Sahte kahramanların arkasında alkış tutan, onları yüceltirken kendi haklarını unutan…
Sana hizmet etmesi gerekenlerin önünde eğilen, “aman başıma iş gelmesin” diye üç maymunu oynayan…
Sen susarken, Bodrum’un kıyıları otellerin özel plajlarına teslim ediliyor. “Halk plajı” tabelasının ardına turnikeler dikiliyor, şezlong mafyası denize ulaşma hakkını satıyor.
Sen susarken, Bitez’de dereler caddeye dönüştürülüyor, üstüne beton dökülüyor; yağmurun denize ulaşacağı yollar kesiliyor.
Sen susarken, orman yangınlarının küllerinden AVM projeleri, lüks konutlar yükseliyor.
Sen susarken, rantın ve çıkarın rotasına girenler, halkın hakkını kendi servetine dönüştürüyor.
Sen, “bana dokunmayan yılan” deyip çekildikçe, o yılan hem sana hem memlekete sarılıyor.
Küçük adam, sen sandın ki özgürlük sana altın tepsiyle sunulur. Oysa özgürlük, ancak sen cesaret gösterirsen gelir.

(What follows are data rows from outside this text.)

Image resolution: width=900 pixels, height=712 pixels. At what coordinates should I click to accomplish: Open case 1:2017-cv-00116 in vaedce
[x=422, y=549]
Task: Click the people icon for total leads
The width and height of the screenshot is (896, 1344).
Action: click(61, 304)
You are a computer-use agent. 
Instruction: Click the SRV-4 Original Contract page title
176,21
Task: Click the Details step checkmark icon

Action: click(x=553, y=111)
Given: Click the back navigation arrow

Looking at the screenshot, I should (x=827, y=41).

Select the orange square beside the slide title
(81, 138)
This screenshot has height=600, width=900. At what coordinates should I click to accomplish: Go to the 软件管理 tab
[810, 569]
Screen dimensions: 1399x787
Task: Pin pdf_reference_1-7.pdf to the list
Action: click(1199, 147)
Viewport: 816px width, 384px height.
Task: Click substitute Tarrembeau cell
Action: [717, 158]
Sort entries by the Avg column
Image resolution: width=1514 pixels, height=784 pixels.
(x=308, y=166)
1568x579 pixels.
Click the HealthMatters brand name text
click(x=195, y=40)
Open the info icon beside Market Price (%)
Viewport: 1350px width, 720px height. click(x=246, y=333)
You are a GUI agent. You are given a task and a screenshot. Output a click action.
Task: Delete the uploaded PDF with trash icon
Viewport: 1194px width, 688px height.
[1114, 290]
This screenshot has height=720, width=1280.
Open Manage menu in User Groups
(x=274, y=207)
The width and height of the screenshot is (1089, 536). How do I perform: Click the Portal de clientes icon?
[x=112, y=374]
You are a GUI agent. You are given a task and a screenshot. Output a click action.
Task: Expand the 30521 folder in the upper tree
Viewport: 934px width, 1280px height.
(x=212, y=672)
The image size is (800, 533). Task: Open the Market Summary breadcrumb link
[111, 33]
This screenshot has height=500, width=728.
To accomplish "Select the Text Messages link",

Reich’ın dediği gibi, zincirlerinin ustası sensin.
Sen değişmeden, hiçbir seçim, hiçbir lider, hiçbir parti seni kurtaramaz.
Bodrum’da “küçük adam” olmamak; sadece sandıkta oy vermekle olmaz. İşgale karşı kıyıda durmakla, dereleri savunmakla, halk plajını halkın tutmakla, ormanına sahip çıkmakla olur. Yerel yönetimi de merkezi iktidarı da hesap vermeye zorlamakla olur.
Yoksa iktidar değişse bile, aynı ezberlerin, aynı rantçı düzenin peşinden sürüklenirsin.
Dinle küçük adam:
Korkunu yenmeden, hakkını aramadan, eleştirmeden, hesap sormadan; ne Bodrum kurtulur ne Türkiye.
Bunu 77 yıl önce Reich söyledi, bugün de biz tekrarlıyoruz:
Özgürlük istiyorsan, önce kendini özgürleştir!
Ve unutma: Küçük adam oldukça, büyük haksızlıklar hep başında nöbet tutacak.